Now the unequal partners have expanded the “strategic cooperation” even further. It is a strong signal to the outside world that China’s head of state and party leader Xi Jinping, who has just been confirmed as president with 100 percent, first travels to Moscow. Russia’s President Vladimir Putin greets him almost humbly, speaks of “some envy” in view of the economic development in China and thus unintentionally sets out the Russian position.

Both countries need each other, they are like brothers, they always emphasize. In Chinese, however, the concept of brother is hierarchical. There is the “gege”, the big brother, and the “didi”, the little brother. For a long time, Moscow wanted to be the “gege” and has long since demoted itself to the “didi”.

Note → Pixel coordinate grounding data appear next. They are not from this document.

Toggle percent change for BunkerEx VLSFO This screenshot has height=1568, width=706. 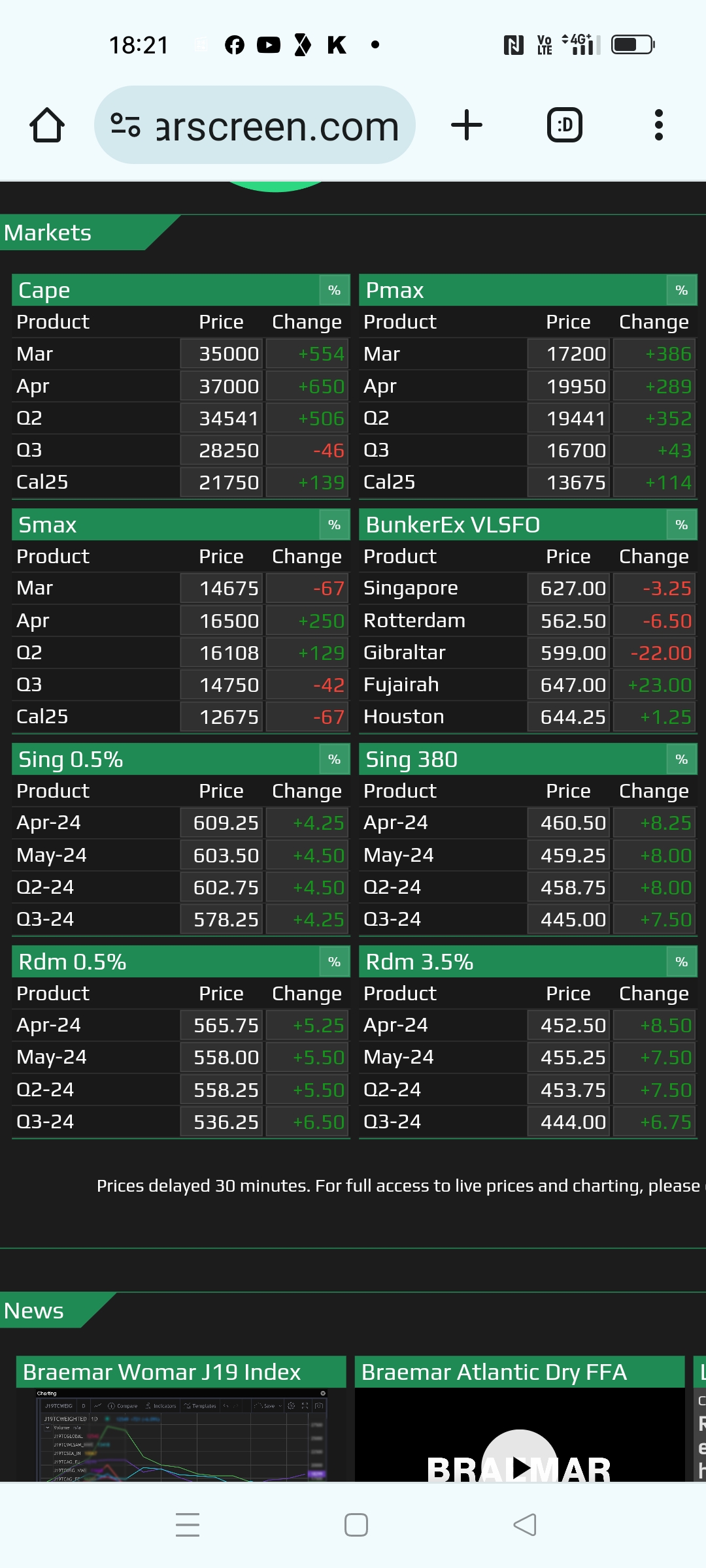681,525

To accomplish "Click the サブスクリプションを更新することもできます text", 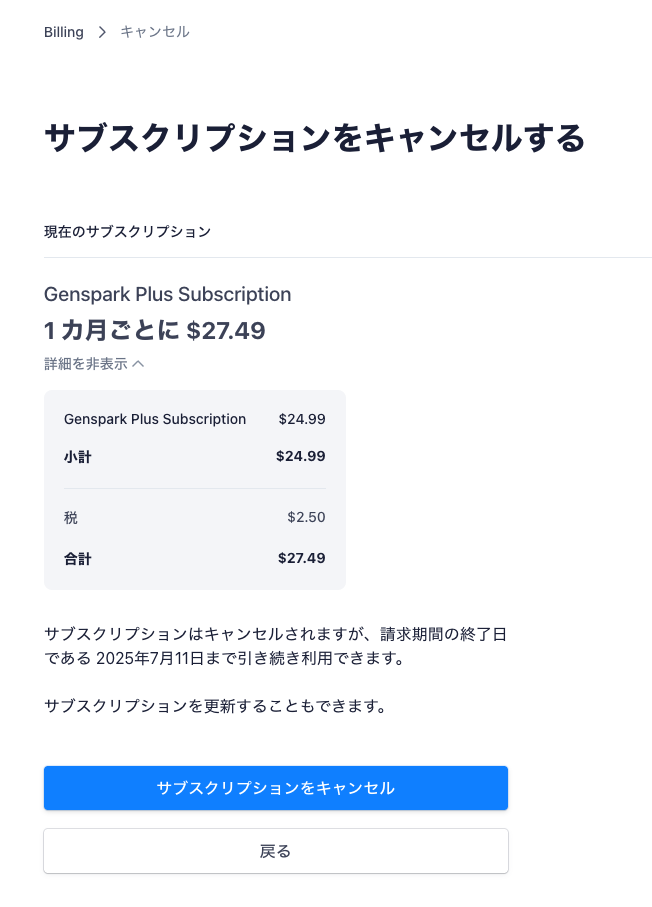I will pyautogui.click(x=215, y=706).
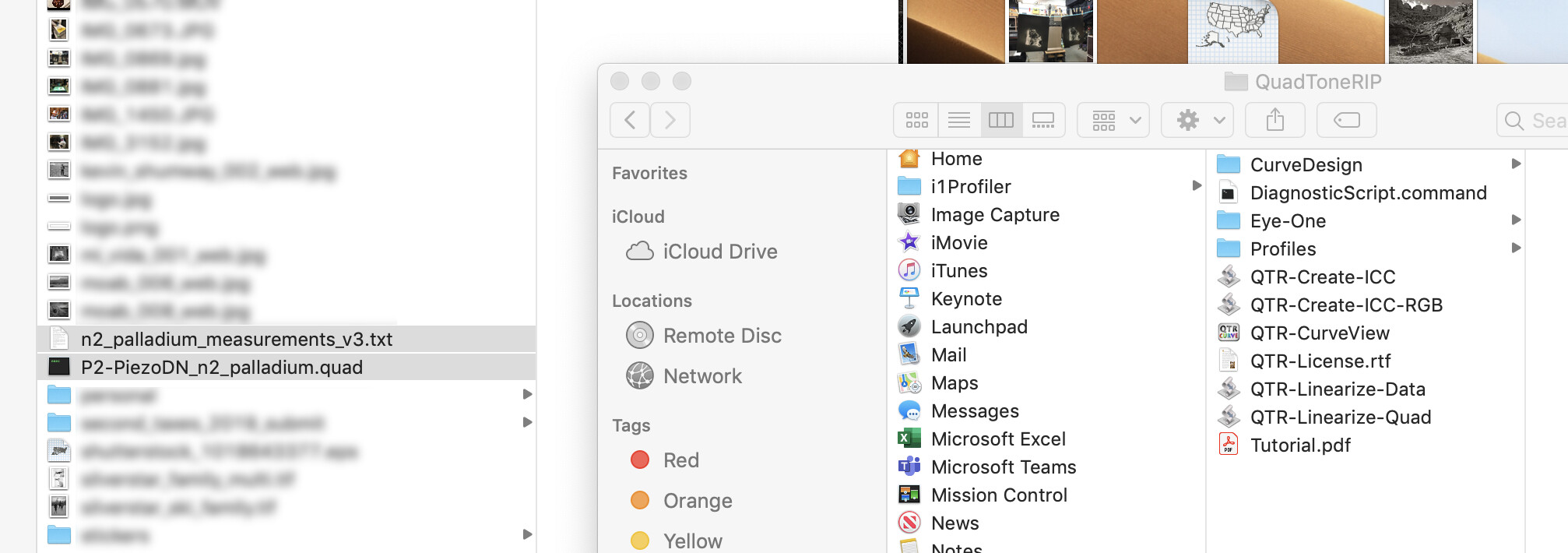1568x553 pixels.
Task: Open the group-by arrangement dropdown
Action: tap(1114, 120)
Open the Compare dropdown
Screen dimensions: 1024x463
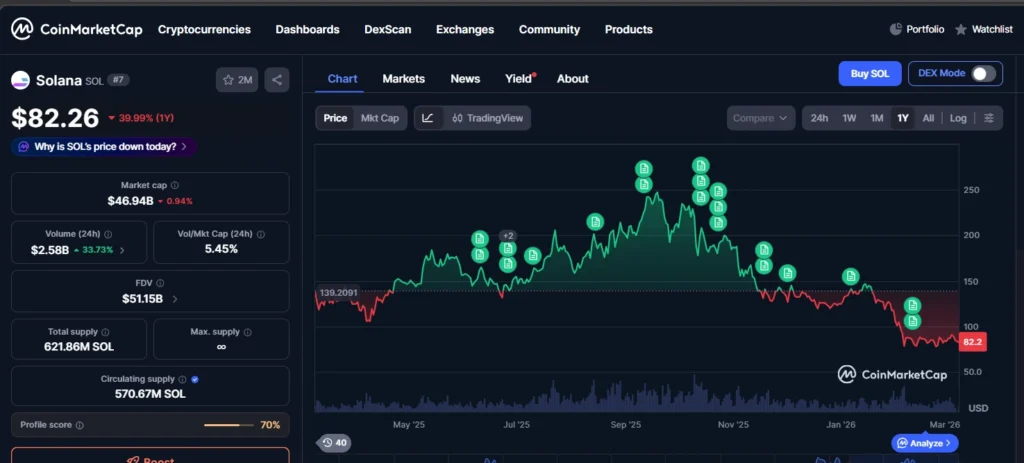tap(760, 118)
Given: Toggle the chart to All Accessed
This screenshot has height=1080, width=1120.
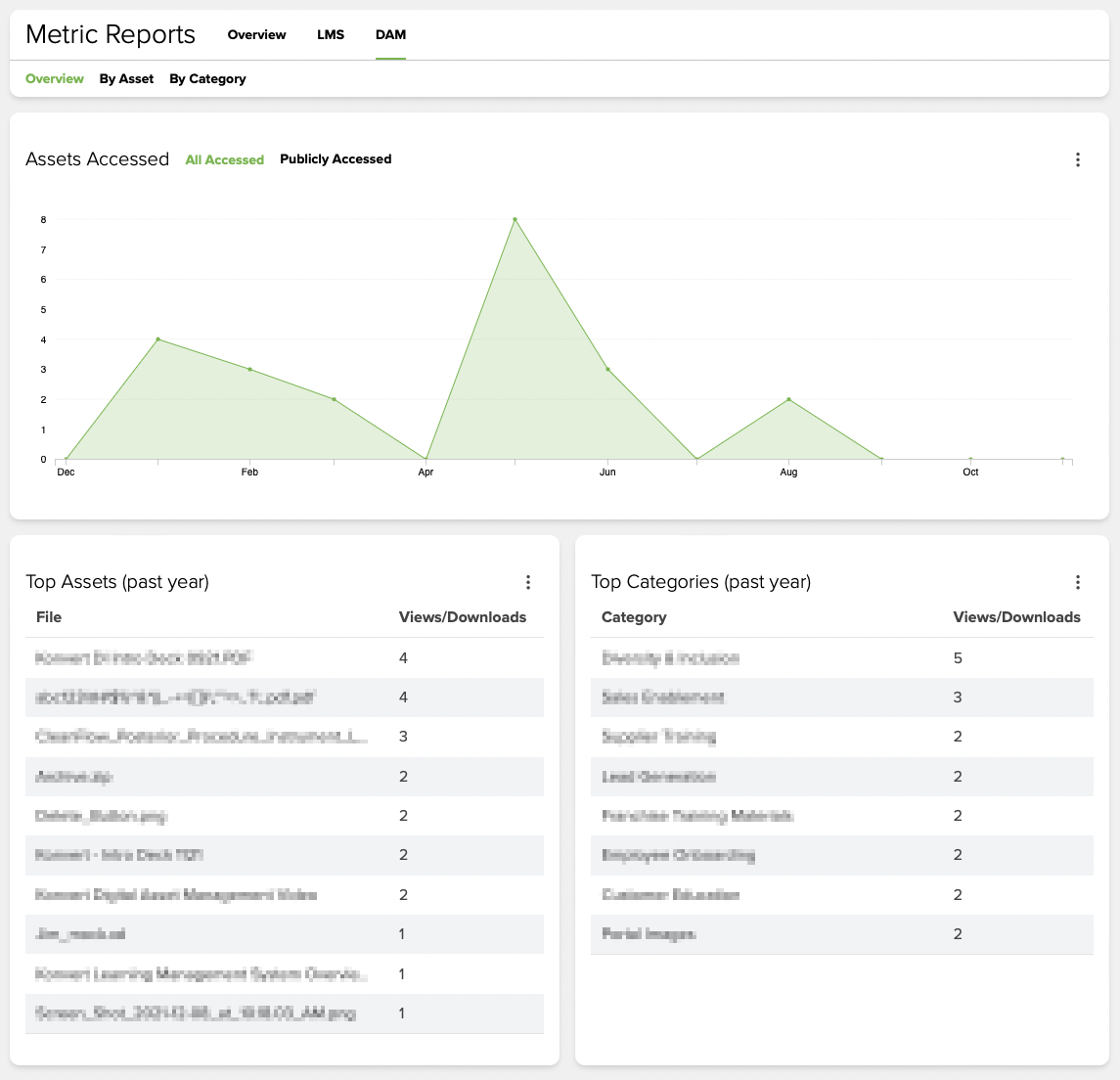Looking at the screenshot, I should pyautogui.click(x=225, y=159).
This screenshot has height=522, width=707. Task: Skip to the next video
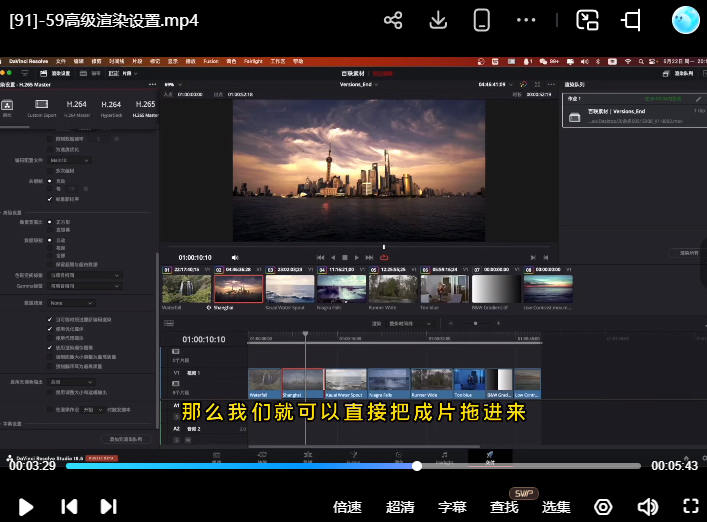[x=108, y=507]
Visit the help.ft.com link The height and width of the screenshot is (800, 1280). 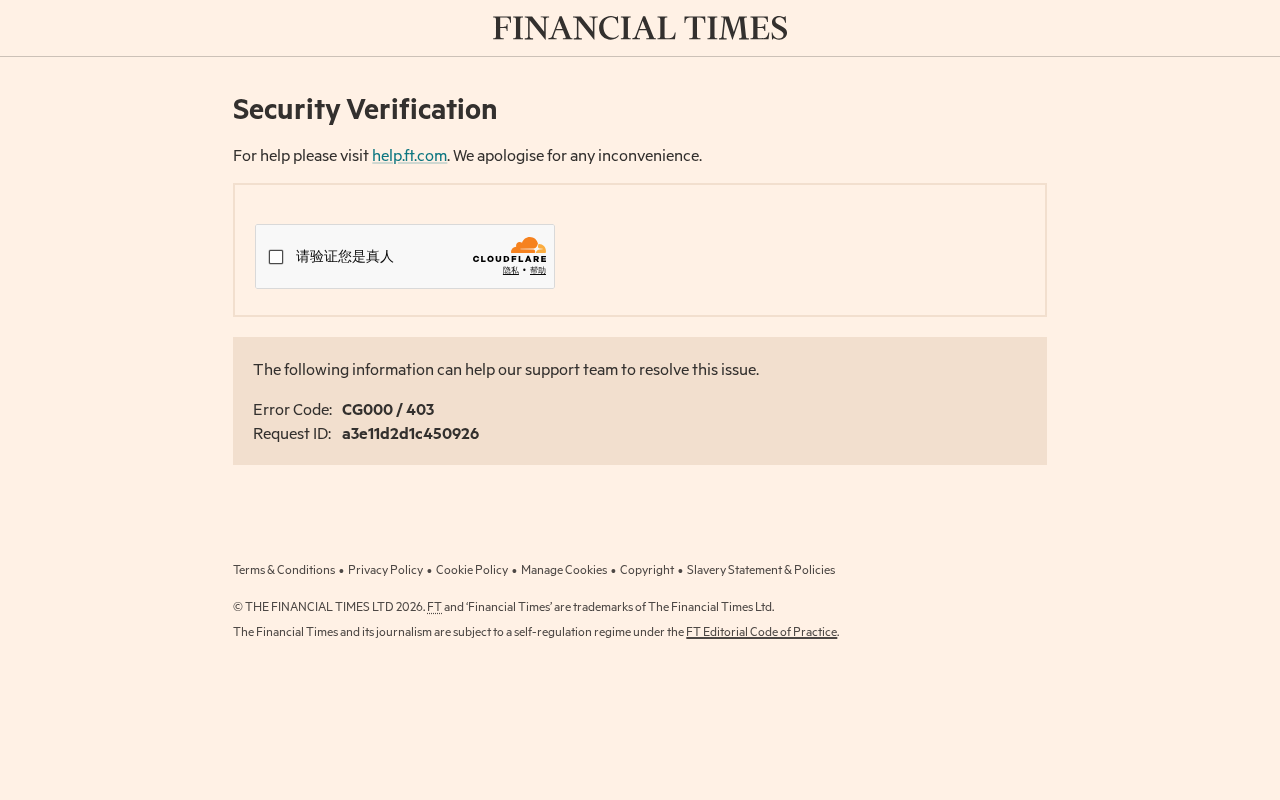point(410,156)
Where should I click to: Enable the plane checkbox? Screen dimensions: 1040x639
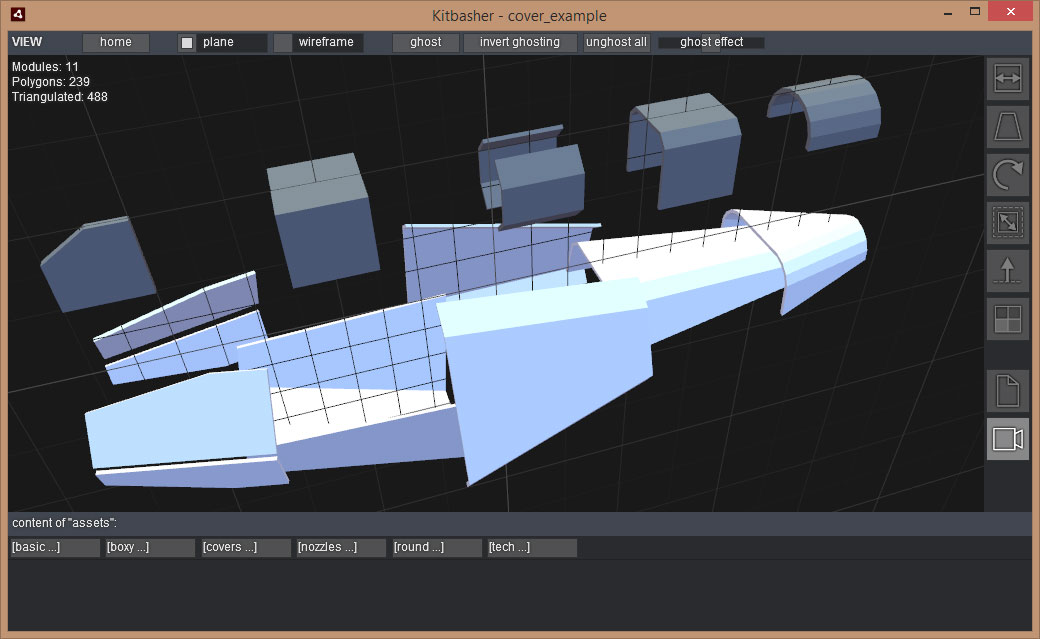point(187,43)
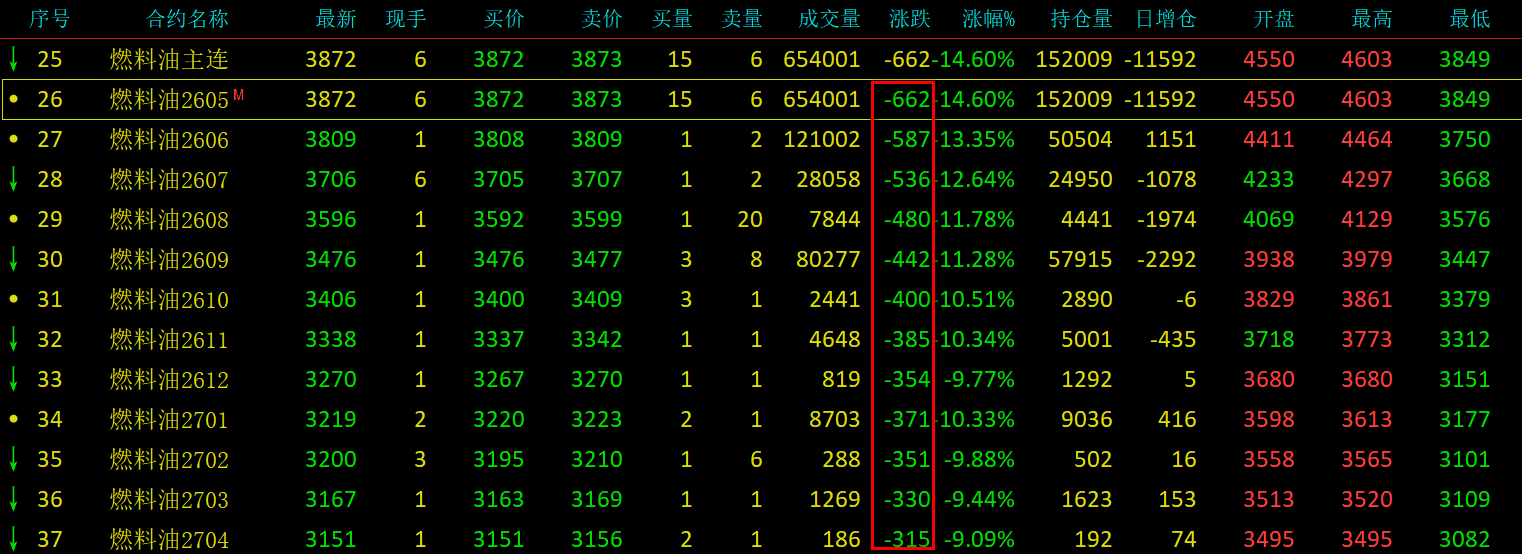Click the yellow dot beside row 34
The image size is (1522, 554).
click(x=13, y=419)

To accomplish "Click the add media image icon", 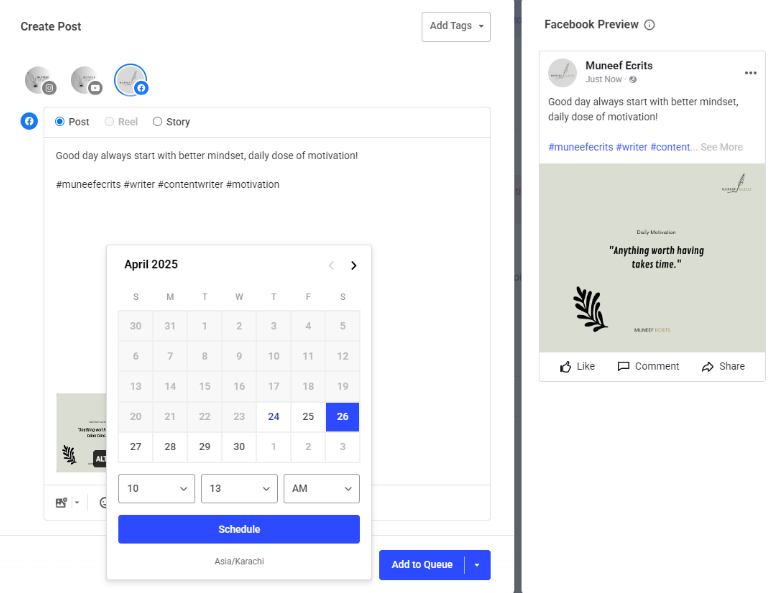I will (x=61, y=503).
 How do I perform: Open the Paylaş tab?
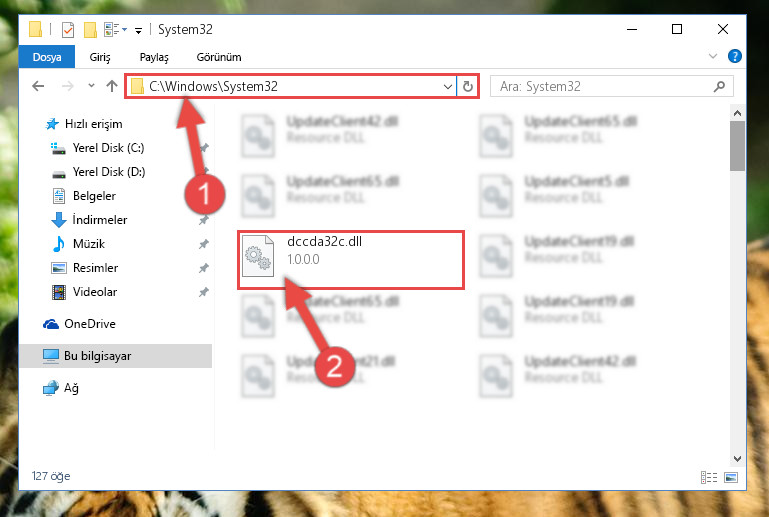pyautogui.click(x=154, y=57)
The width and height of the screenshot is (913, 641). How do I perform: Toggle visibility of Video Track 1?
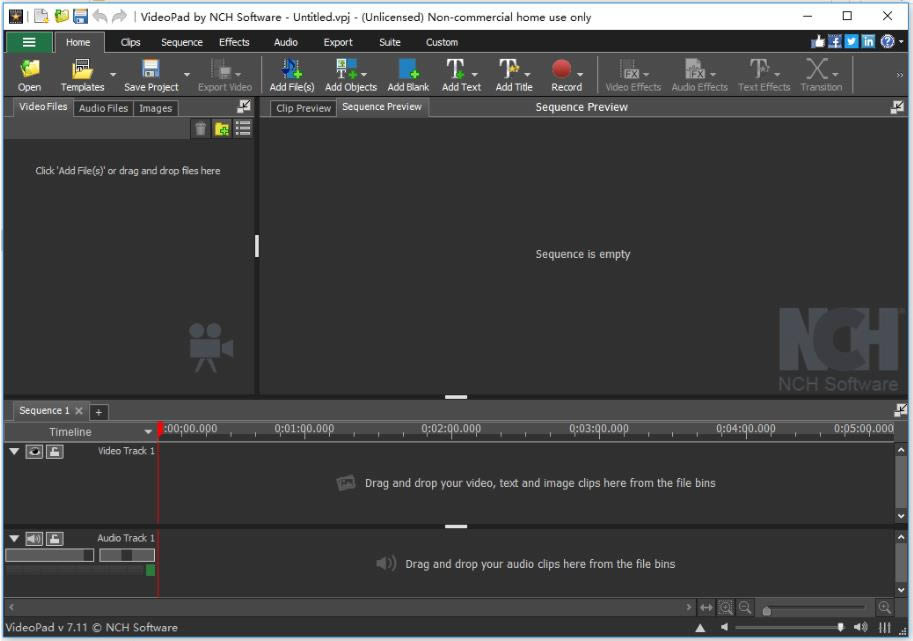click(34, 452)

China is aware of Russia’s dependence on its economically strong neighbor. It is true that Moscow and Beijing meet in their historical insult by the West and close ranks against the USA. But Beijing is happily exploiting Russia’s weak position. It sources cheap oil and gas, which Russia can no longer get rid of in Europe because of sanctions, and supplies cars, chips and commercial drones that can also be used by the military.

It relishes its role as a key player in the world’s security architecture, likes his half-hearted peace plan for the “acute crisis” in the Ukraine, as it is repeatedly said in Moscow, also have little credibility. The Kremlin sees the meeting in Moscow as a sign of strength against the West and fails to recognize how much it is currying favor with Beijing.